- WORK TO BE COMPLETED: Gather every line below that contains the word "Open" and copy each one out.

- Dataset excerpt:
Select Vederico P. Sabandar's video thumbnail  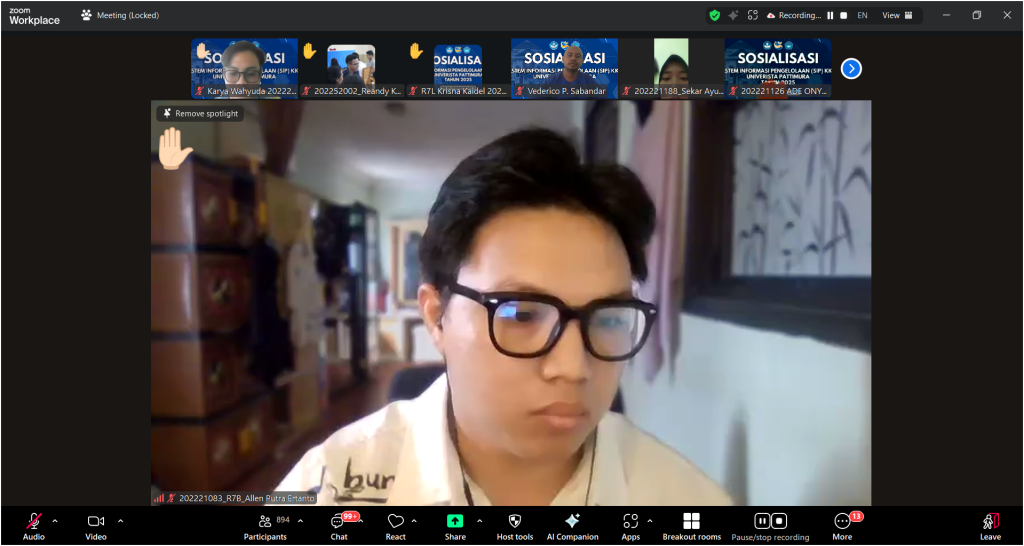(x=564, y=68)
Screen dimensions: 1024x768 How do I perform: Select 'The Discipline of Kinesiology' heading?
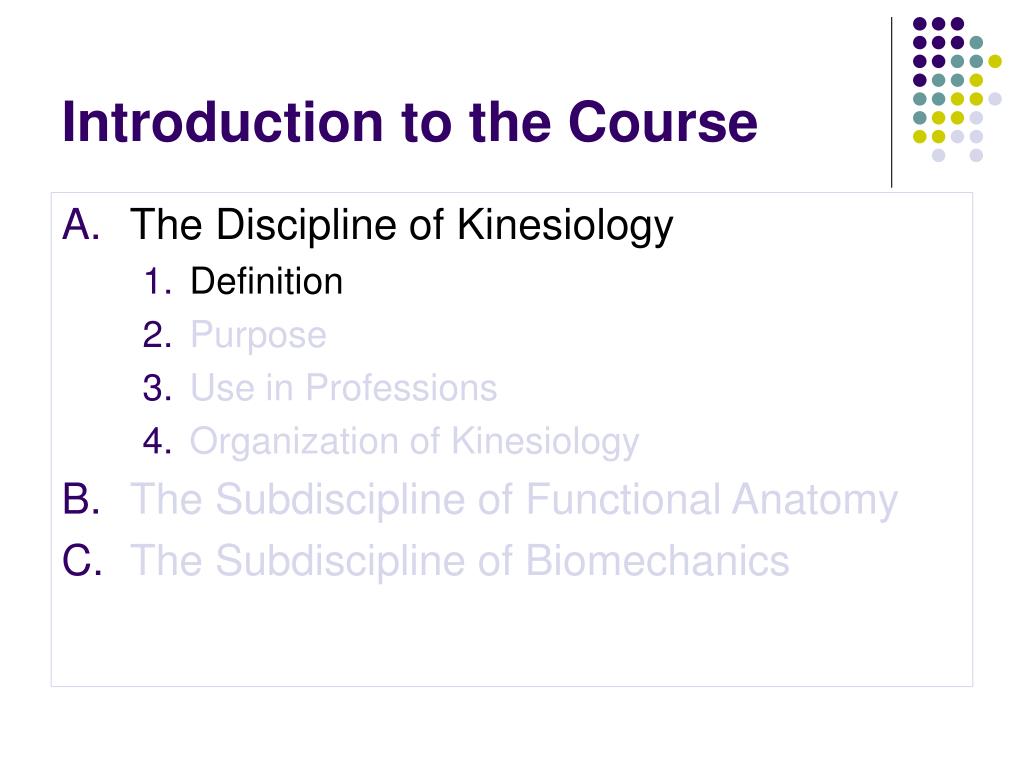(x=401, y=226)
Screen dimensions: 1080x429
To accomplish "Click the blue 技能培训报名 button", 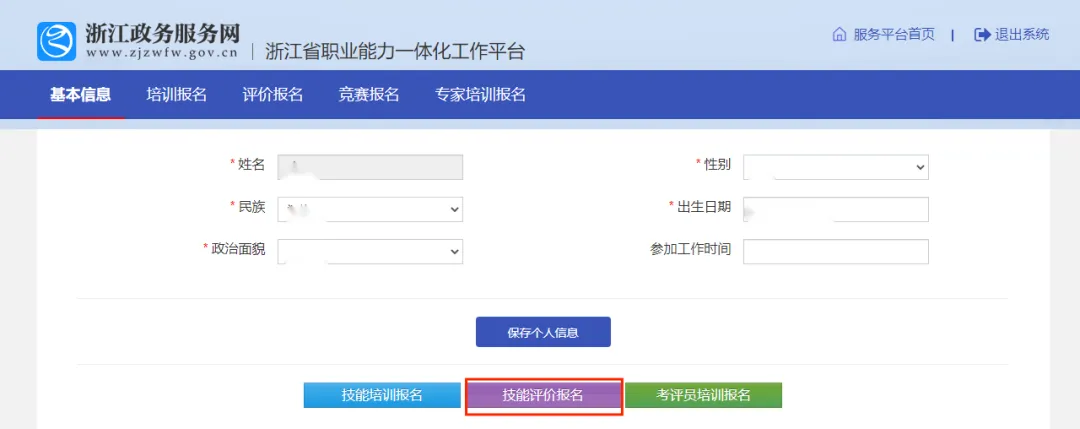I will (382, 395).
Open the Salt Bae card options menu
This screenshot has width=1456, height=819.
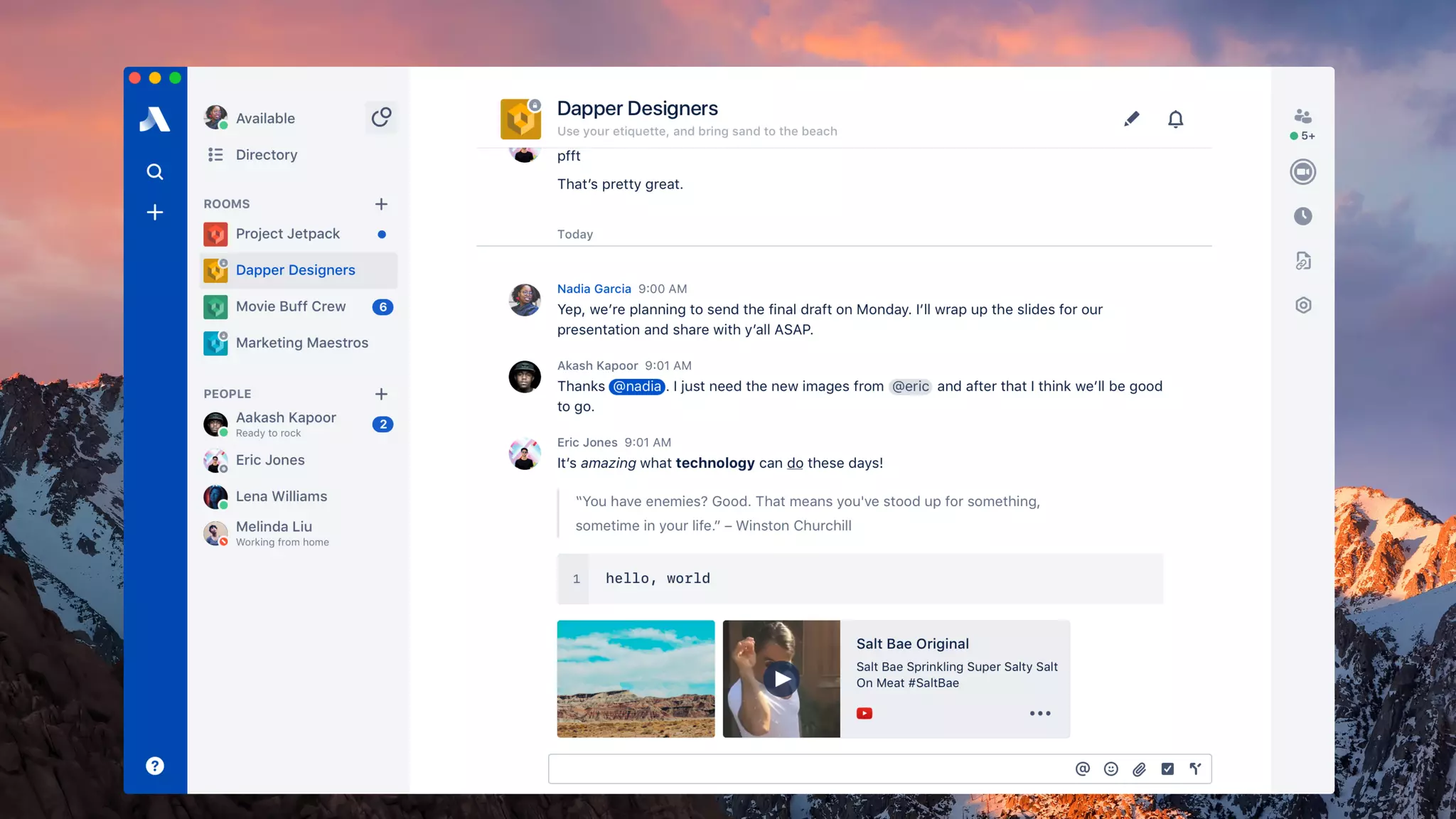tap(1039, 713)
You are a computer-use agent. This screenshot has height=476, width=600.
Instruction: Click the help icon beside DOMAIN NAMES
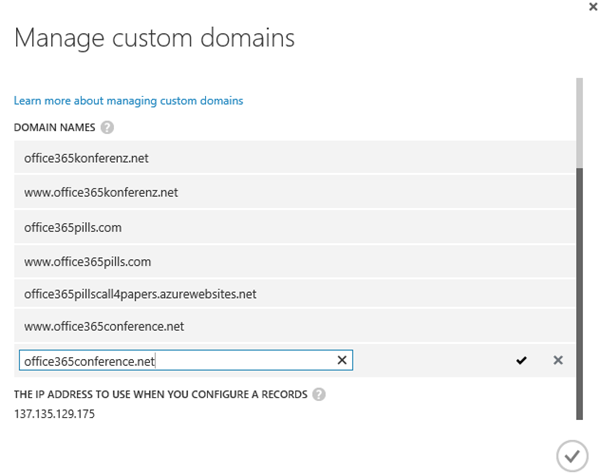pos(107,127)
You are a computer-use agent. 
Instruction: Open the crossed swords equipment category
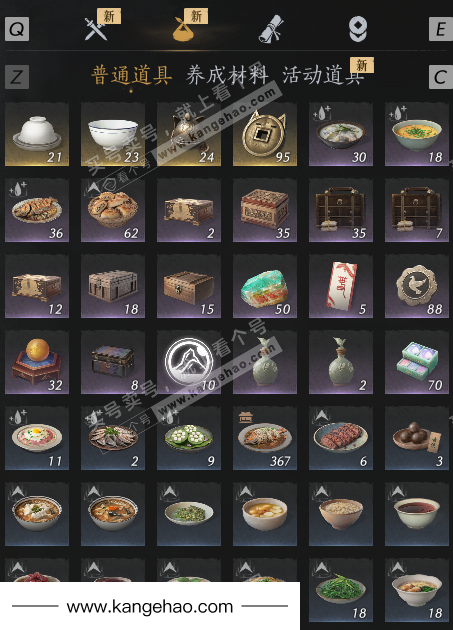click(x=96, y=29)
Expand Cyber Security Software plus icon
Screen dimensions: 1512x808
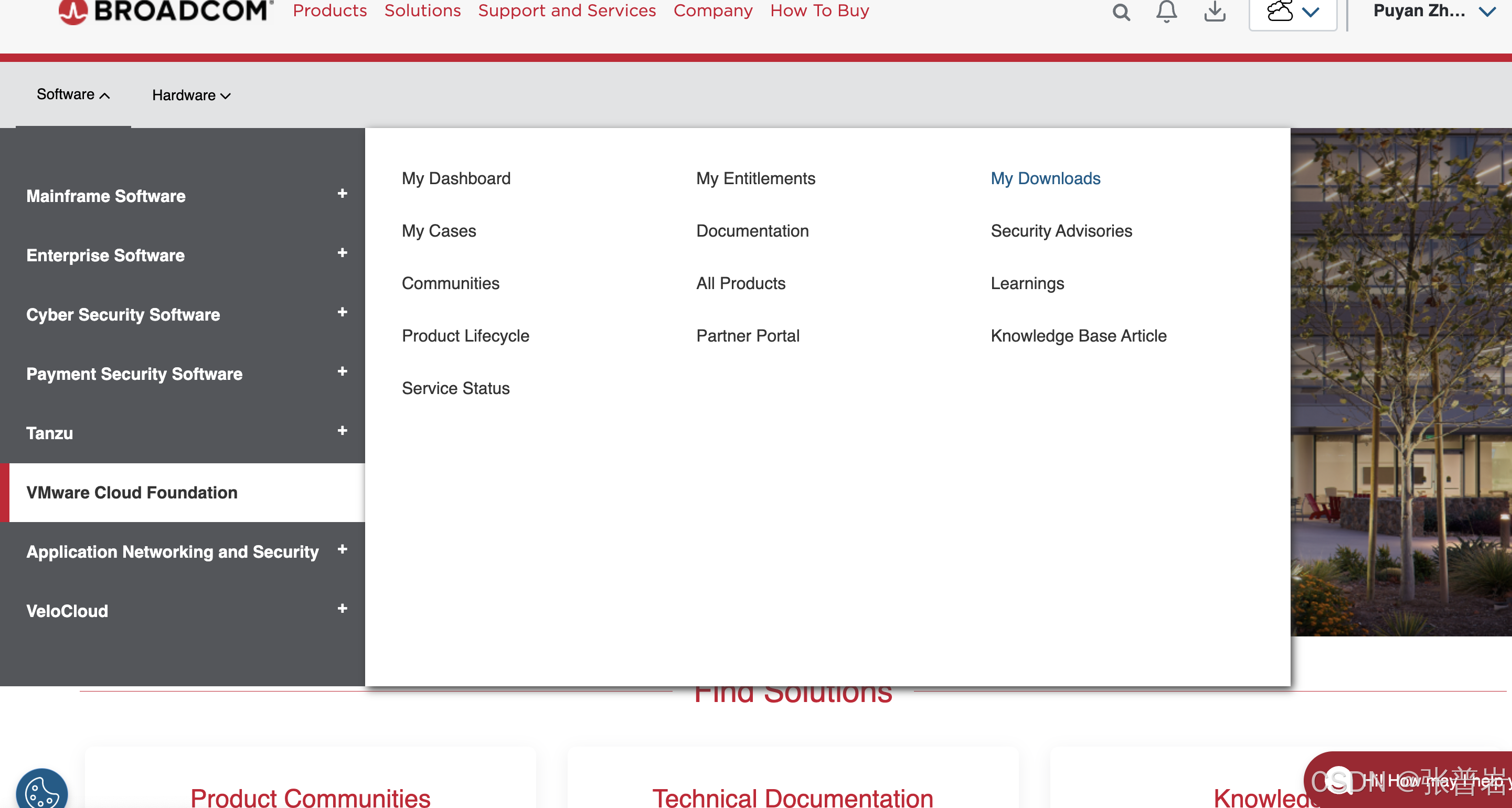click(342, 312)
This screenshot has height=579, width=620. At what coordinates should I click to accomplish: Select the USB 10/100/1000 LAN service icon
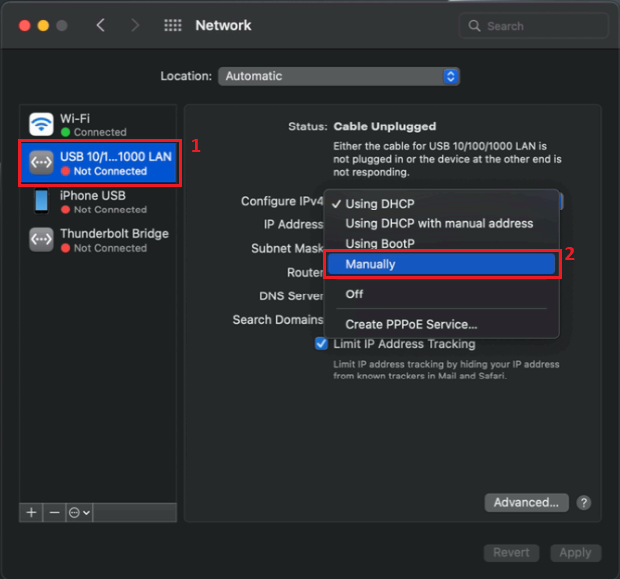(41, 163)
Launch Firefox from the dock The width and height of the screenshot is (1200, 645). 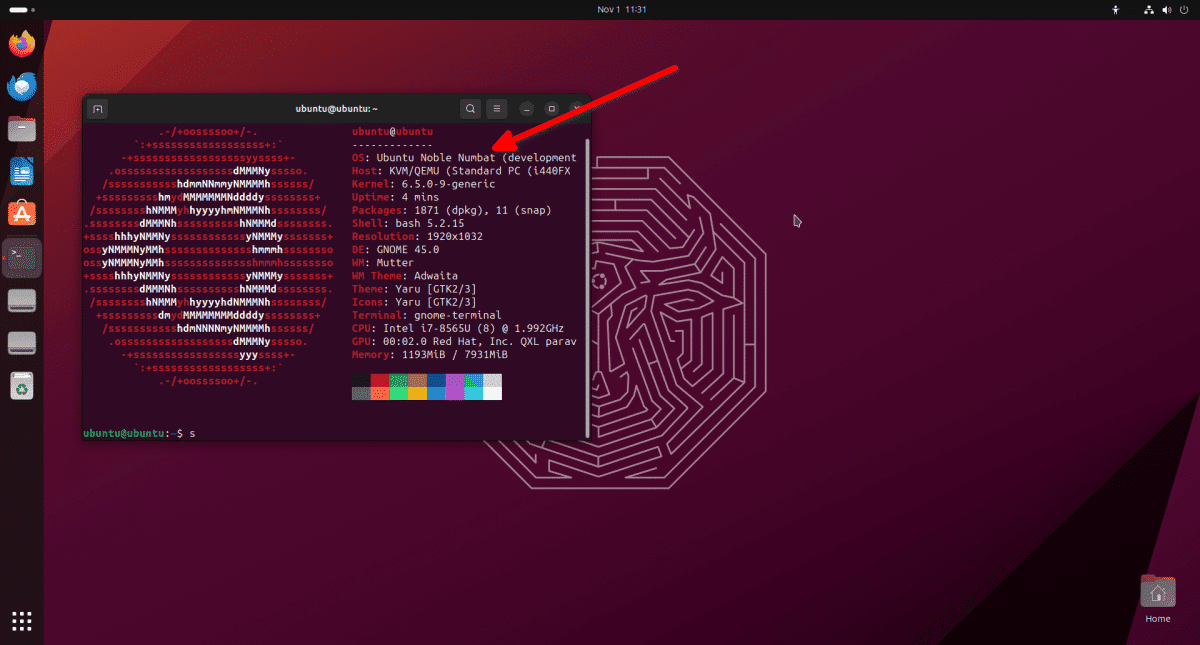22,43

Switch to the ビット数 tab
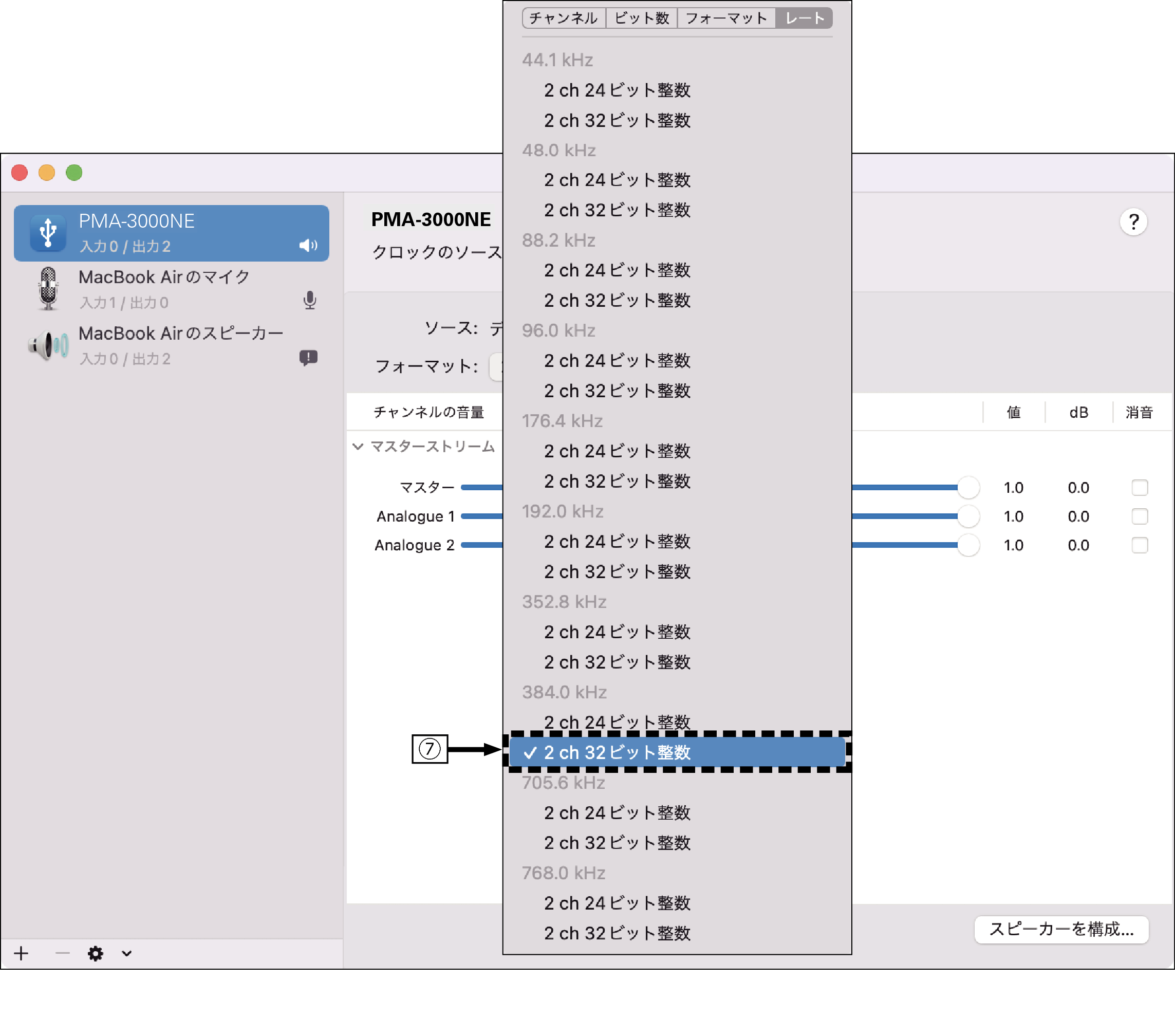coord(642,18)
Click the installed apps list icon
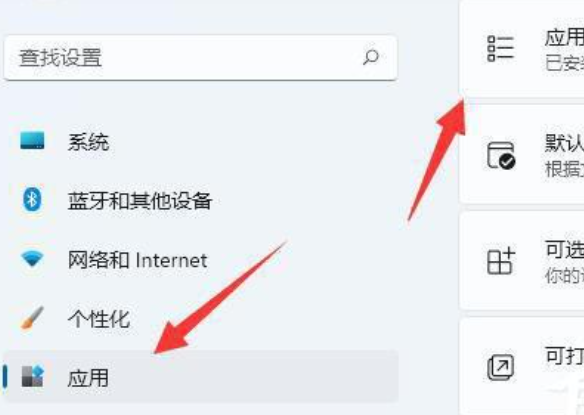The width and height of the screenshot is (584, 415). point(501,48)
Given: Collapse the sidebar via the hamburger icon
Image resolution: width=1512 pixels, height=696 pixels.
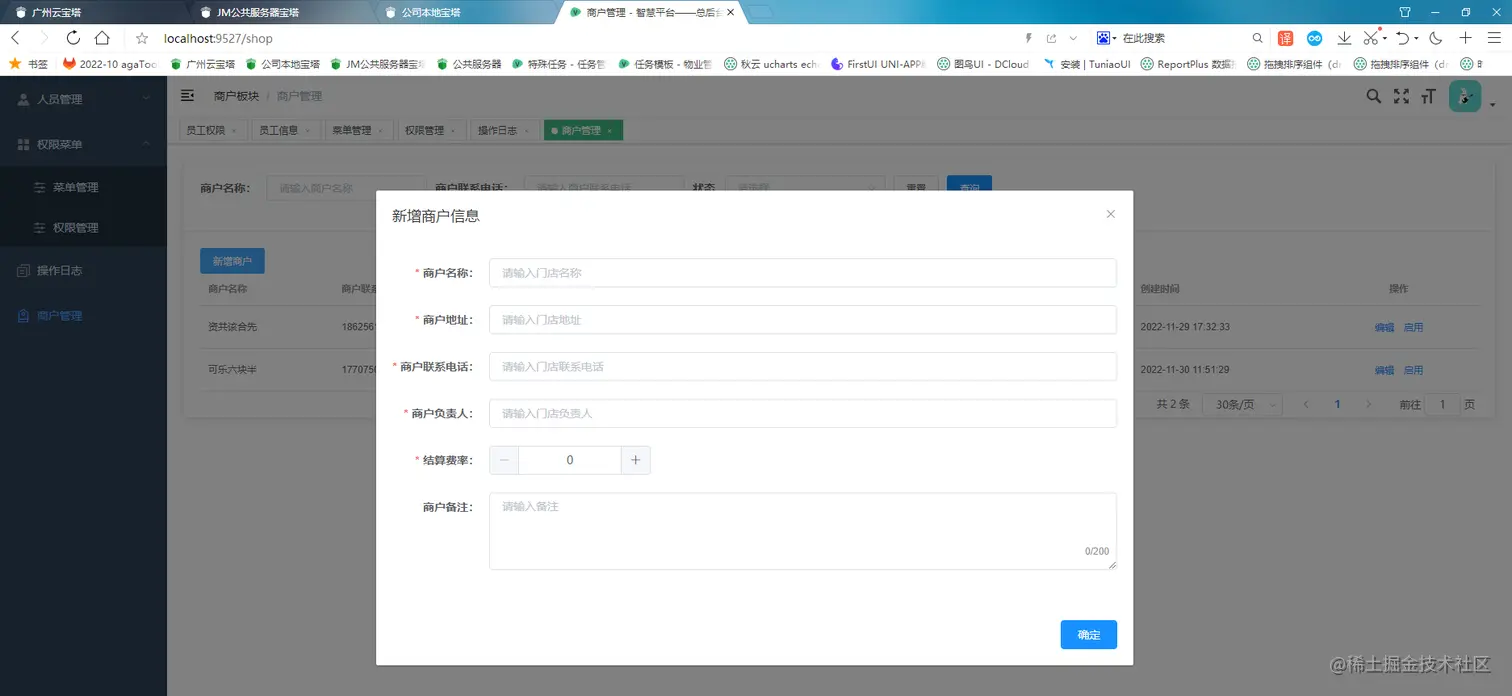Looking at the screenshot, I should click(x=187, y=95).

- REPLY TO THE TASK:
Open the Salt Bae card options menu
Instruction: Open the crossed swords equipment category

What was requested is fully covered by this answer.